> [To do]: Transcribe the part of the Kennedy Center Honors piece that begins with the words "I suspect the" and stops after the words "through Monday (AMC)".

This year's Kennedy Center Honors (Sunday, 8 p.m., CBS) celebrates jazz innovator Herbie Hancock, guitarist Carlos Santana, movie star Shirley MacLaine, opera singer Martina Arroyo and pianist Billy Joel for their contributions to American culture. I was going to maintain a discreet silence about the choice of honorees, having tired of making the case for the perennially overlooked Jerry Lewis year after year. But, dammit, the Kennedy Center has gone out of its way to provoke me by choosing Billy Joel over a much more deserving pop pianist: Jerry Lee Lewis, the outlaw genius behind "Whole Lotta Shakin' Going On" and "Great Balls of Fire."
Sure, Joel had a string of pleasant hits, but how does that compare to helping invent rock 'n' roll? To channeling country, gospel and rhythm and blues into a primal wail that changed our culture forever? To inspiring the Beatles, Led Zeppelin and countless other musical titans? To playing the piano so passionately that it sometimes literally caught on fire? Plus, 78-year-old Lewis still has a whole lot of shakin' goin' on, to judge by his excellent late-period album Last Man Standing. When's the last time Joel made your hair stand on end with a new release?
I suspect the Kennedy Center passed over Jerry Lee Lewis for the same reason it passes over Jerry Lewis: a hint of disrespectability. I say, God help American culture if it consisted entirely of respectable artists like Billy Joel.
Breaking Bad Marathon
Friday, 11 am; through Monday (AMC)

[Screenshot grounding data]
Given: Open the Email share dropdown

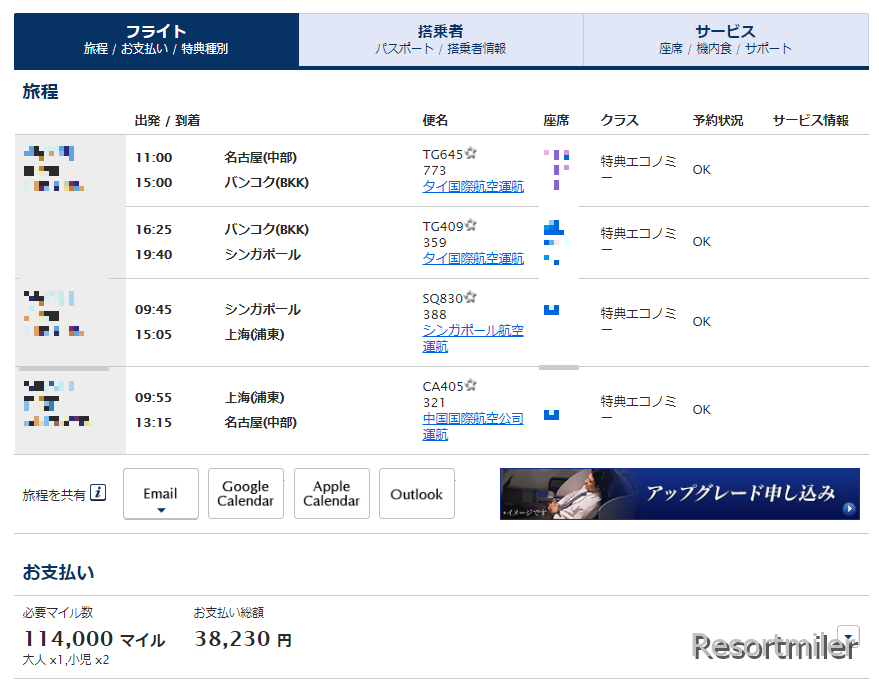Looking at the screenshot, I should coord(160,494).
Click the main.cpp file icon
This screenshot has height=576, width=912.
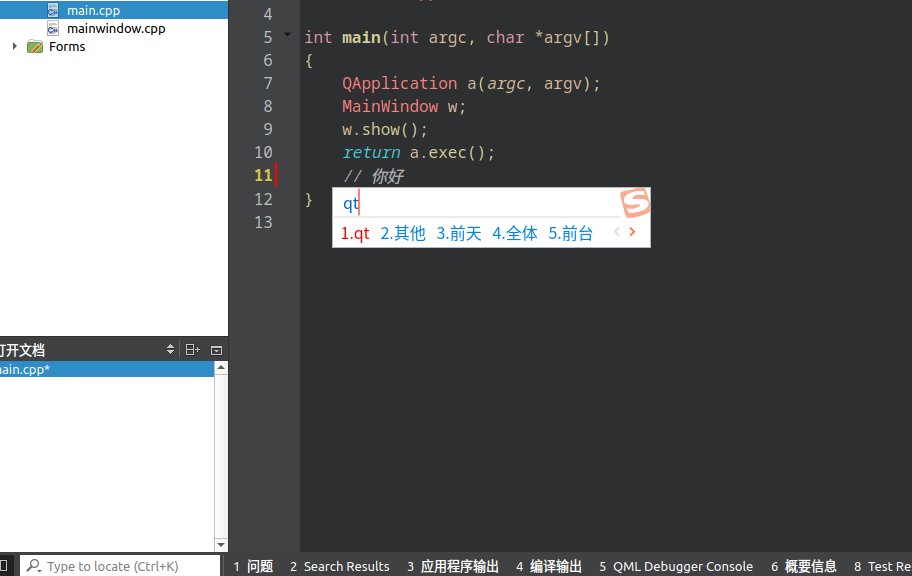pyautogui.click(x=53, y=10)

> [Result of the task]:
I suspect the Kennedy Center passed over Jerry Lee Lewis for the same reason it passes over Jerry Lewis: a hint of disrespectability. I say, God help American culture if it consisted entirely of respectable artists like Billy Joel.
Breaking Bad Marathon
Friday, 11 am; through Monday (AMC)